Python for
Scientific Computing

a.k.a. Python compilers for the masses

Proudly made in Namek by serge-sans-paille

`/me`

Serge « sans paille » Guelton

$ whoami
sguelton

R&D engineer at QuarksLab on compilation for security
Associate researcher at Télécom Bretagne
Core dev of the Open Source Pythran compiler for Numerical Python

Python for Science

Portable, scriptable language
Clean (?) syntax
Rich ecosystem
Enthusiast community, esp. in science

Base Array Package, native data structure
Exposes C routines
linear algebra, Fourier transform and random number

SciPy

Stats
Integration, Interpolate, Regression,
Signal Processing
Image Processing
Clustering
Sparse linear algebra...

Plotting for the Mass!

Interactive shell with completion, history, magics...
Notebook kernel for reproducible science
Provides tools for parallel computing

And Many Others

Symbolic mathematics with SymPy
Data structure and analysis with pandas
Machine learning with sckit-learn
...

What about Performance?

Myth #1: Python is slow

A language is not slow, but it can make it hard for compilers to make it run fast

Myth #2: Python is too dynamic for HPC

Scientific code written in Python looks like FORTRAN

function rosen(x, n)
  real(8) :: x(n),t0(n-1), t1(n-1)
  real(8) rosen
  t0 = 100 * (x(2:n) - (x(1:n-1)** 2))** 2
  t1 = (1 - x(1:n-1)** 2)
  rosen = sum(t0 + t1)
end function

import numpy as np
def rosen(x):
    t0 = 100 * (x[1:] - x[:-1] ** 2) ** 2
    t1 = (1 - x[:-1]) ** 2
    return np.sum(t0 + t1)

Myth #3: NumPy is fast

Its design suffers from several critical drawbacks

Spawns many intermediate array
Very slow indexing (but relatively fast vector operations)
No parallelization
No vectorization

Uses the BLAS/MKL for linear algebra though

Here comes compilers

for Python/Numpy codes

Turn annotated code into C extension

C with a Python look and feel
Performance close to C
Explicit Parallelism
Can call C code
Loose Backward compatibility

cdef inline int mandel(double real, double imag, int max_iterations=20):
    cdef double z_real = 0., z_imag = 0.
    cdef int i
    for i in range(0, max_iterations):
        z_real, z_imag = ( z_real*z_real - z_imag*z_imag + real,
                           2*z_real*z_imag + imag )
        if (z_real*z_real + z_imag*z_imag) >= 4:
            return i
    return -1

PyPy

Just-In-Time compiler
Targets full language support
Limited native module support (incl.

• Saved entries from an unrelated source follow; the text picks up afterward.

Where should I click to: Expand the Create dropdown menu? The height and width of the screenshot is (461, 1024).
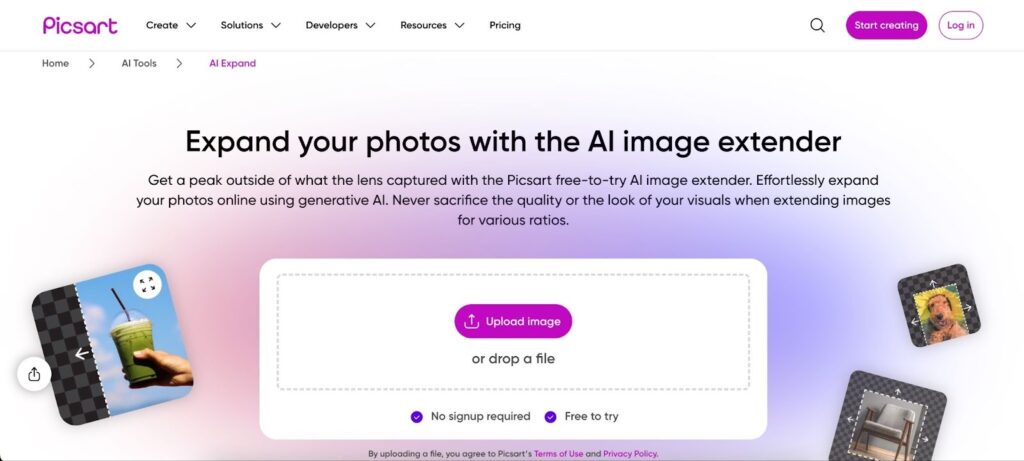point(171,25)
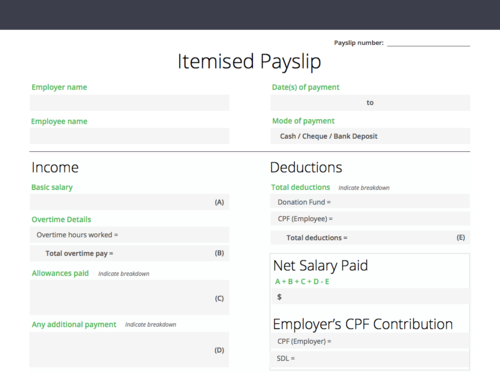The width and height of the screenshot is (500, 375).
Task: Click the Mode of payment options field
Action: tap(370, 136)
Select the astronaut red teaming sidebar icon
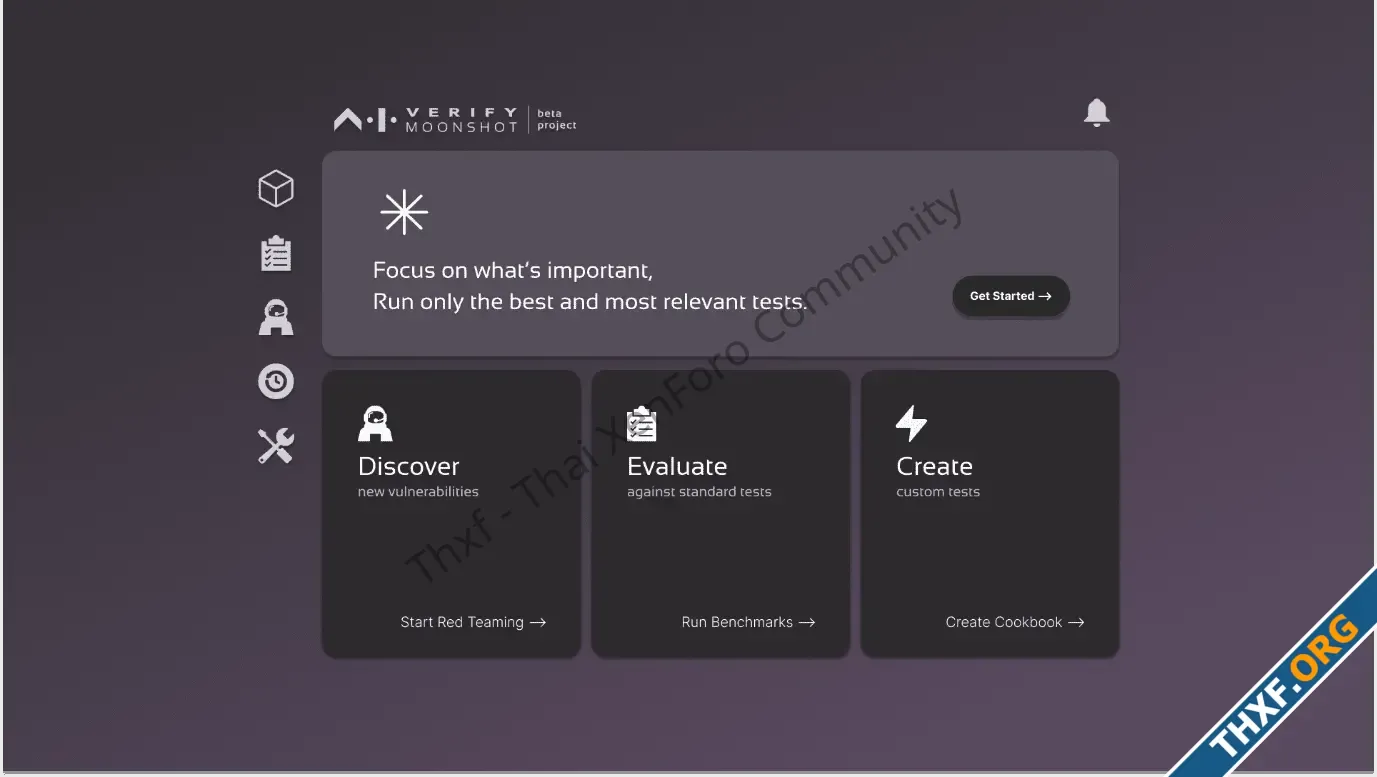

Numpy)
Successful Numpypy project

def mandel(real, imag, max_iterations=20):
    z_real, z_imag = 0., 0.
    for i in range(0, max_iterations):
        z_real, z_imag = ( z_real*z_real - z_imag*z_imag + real,
                           2*z_real*z_imag + imag )
        if (z_real*z_real + z_imag*z_imag) >= 4:
            return i
    return -1

Numba

Just-In-Time compiler
Strong industrial support
GPGPU backend
Works best on explicit loops
Based on LLVM

from numba import autojit
@autojit
def mandel(real, imag, max_iterations=20):
    z_real, z_imag = 0., 0.
    for i in range(0, max_iterations):
        z_real, z_imag = ( z_real*z_real - z_imag*z_imag + real,
                           2*z_real*z_imag + imag )
        if (z_real*z_real + z_imag*z_imag) >= 4:
            return i
    return -1

Just-In-Time compiler
Supports a limited subset of Python, focused on Numpy
Represents Numpy functions in terms a few skeletons
Very efficient and easy to install
Implicit parallelism (OpenMP | GPGPU)

from parakeet import jit
@jit
def mandel(real, imag, max_iterations=20):
    z_real, z_imag = 0., 0.
    for i in range(0, max_iterations):
        z_real, z_imag = ( z_real*z_real - z_imag*z_imag + real,
                           2*z_real*z_imag + imag )
        if (z_real*z_real + z_imag*z_imag) >= 4:
            return i
    return -1

Pythran

Ahead-Of-Time compiler
Turn whole Python modules into native modules
Supports a large subset of Python, including Exceptions, generators, named parameters...
Requires exported function type annotation as comments

#pythran export mandel(float, float, int)
def mandel(real, imag, max_iterations=20):
    z_real, z_imag = 0., 0.
    for i in range(0, max_iterations):
        z_real, z_imag = ( z_real*z_real - z_imag*z_imag + real,
                           2*z_real*z_imag + imag )
        if (z_real*z_real + z_imag*z_imag) >= 4:
            return i
    return -1

How do they Compare?

http://www.cs.sfu.ca/.../ggbaker

*Relative speedups on the mandelbrot example*
Language	Implementation	Speedup
Python	CPython 2.7.6	1.0
Python	CPython 2.7.6 with -O	1.0
Cython	Cython 0.20.1post0	1.6
Annotated Cython	Cython 0.20.1post0	95.8
Python3	CPython 3.4.0	0.9
Python	Jython 2.5.3	3.4
Python	PyPy 2.3.1	82.8
Python	Parakeet 0.23.2	68.8
Python	Pythran 0.5.0	92.7
C	GCC 4.8.2 with -O2	103.3

We don't need no loops

Python/Numpy == high level programming

reliab = zeros((N,N))
for i in range(N):
    for j in range(N):
        if random() < 0.6:
            reliab[i,j] = 1
        else:
            reliab[i,j] = 0

vs.

reliab = numpy.int32(numpy.random.rand(N,N) < 0.6)

Crowd-sourced benchs

def cronbach(itemscores):
    itemvars = itemscores.var(axis=1, ddof=1)
    tscores = itemscores.sum(axis=0)
    nitems = len(itemscores)
    return nitems / (nitems-1) * (1 - itemvars.sum() / tscores.var(ddof=1))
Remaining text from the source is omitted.